▶ [TASK DIRECTIONS] Extend the article about the Crimson Desert AI art controversy, picking up after its last sentence.

▶ [PASSAGE]
##########

One image shows horses with extra legs and human forms bleeding into mounts; another is a generic duel that looks oddly flattened and repetitive. The community quickly labeled them “too weird to not be AI” and the screenshots amassed thousands of comments overnight.


Is Crimson Desert using AI art assets?
Short answer: Pearl Abyss has not confirmed anything yet. I watched the early evidence and the company so far has been silent while the community presses for clarity.
Claims of AI use have tripped up other studios recently—Baldur’s Gate 3 and Clair Obscur Expedition 33 both faced scrutiny over similar questions—so players and journalists are primed to call for answers fast. Given Crimson Desert’s reported sales momentum and multi-platform player counts, any admission would be headline-making.
Close inspection shows recurring glitches — players flagged anatomy and texture errors
Users who zoomed in highlighted the same oddities: extra limbs, fused faces, and brushwork that repeats in unnatural ways.
Those artifacts match patterns often produced by generative models: inconsistent limb counts, weird hands, and surfaces that tile or mirror themselves. The brushwork sometimes looks like a bad photocopy of a human artist’s stroke, which is one reason players suspect tools such as Midjourney, Stable Diffusion or DALL·E were involved at some stage.
How can players tell if an in-game asset is AI-generated?
Here are practical checks I use when evaluating claims:
- Visual anomalies: extra fingers/legs, repeating textures, warped faces.
- Context: does the art style match credited concept artists or in-house portfolios?
- Reverse image searches: use Google Lens or TinEye to find if the asset or similar images exist online.
- Metadata: sometimes development files leak with creation tools listed, though in-game exports rarely retain metadata.

##########

▶ [PROVIDED DATA]
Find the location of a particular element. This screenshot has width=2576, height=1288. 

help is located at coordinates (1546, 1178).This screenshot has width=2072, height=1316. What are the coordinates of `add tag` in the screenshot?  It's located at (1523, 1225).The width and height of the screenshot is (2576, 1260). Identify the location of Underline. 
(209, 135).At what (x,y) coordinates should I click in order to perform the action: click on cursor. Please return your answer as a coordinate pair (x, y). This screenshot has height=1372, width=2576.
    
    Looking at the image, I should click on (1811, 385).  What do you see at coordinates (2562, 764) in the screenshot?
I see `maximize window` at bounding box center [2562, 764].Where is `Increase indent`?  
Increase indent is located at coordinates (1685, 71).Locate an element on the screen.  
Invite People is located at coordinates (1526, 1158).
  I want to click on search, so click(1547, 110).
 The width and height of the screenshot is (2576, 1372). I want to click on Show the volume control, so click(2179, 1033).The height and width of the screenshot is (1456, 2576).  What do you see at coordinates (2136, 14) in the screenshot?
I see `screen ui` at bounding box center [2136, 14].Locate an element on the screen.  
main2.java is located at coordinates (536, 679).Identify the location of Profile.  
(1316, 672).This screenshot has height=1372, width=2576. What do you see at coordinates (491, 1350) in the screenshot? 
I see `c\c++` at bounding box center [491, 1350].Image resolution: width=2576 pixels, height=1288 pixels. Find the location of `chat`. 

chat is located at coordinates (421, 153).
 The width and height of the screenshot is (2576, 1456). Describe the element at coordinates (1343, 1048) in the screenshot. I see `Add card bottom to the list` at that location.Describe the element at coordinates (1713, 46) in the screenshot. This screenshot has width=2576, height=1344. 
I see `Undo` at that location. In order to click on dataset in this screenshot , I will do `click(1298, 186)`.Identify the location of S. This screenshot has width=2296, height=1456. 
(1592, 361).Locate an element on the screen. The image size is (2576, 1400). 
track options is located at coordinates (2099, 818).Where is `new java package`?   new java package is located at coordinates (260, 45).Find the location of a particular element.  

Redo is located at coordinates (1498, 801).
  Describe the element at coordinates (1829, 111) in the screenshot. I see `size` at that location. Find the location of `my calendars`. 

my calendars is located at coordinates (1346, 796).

##########

▶ [RESPONSE]
- Community vetting: modders and texture analysts on Reddit, Steam, and Discord often spot telltale signatures.
No single test is definitive, but combined they can form a strong signal you and I can follow.
Community pressure and reputational risk — forums and feeds demanded answers
Within hours, Discord servers and social timelines were calling for Pearl Abyss to explain what happened.
Using outsourced or AI-generated assets raises questions about credit, licensing, and artistic integrity. Pearl Abyss could face a PR storm similar to what other studios experienced, and the company’s next moves will matter for trust. Given the visibility—Crimson Desert reportedly sold 2 million copies and still has healthy concurrent player counts—this is not a private hiccup.
Will Pearl Abyss admit to using AI art?
They may respond in several ways: confirmation with context, denial while investigating, or a partial admission highlighting a mixed pipeline. Any of those routes will be dissected by players, press, and creators. This moment could feel like a hall of mirrors for the studio, with every angle reflecting a different accusation.
I’m watching the responses and the image evidence, and I’ll update as new facts emerge. What do you think: are these odd paintings a forgivable shortcut or a breach of trust?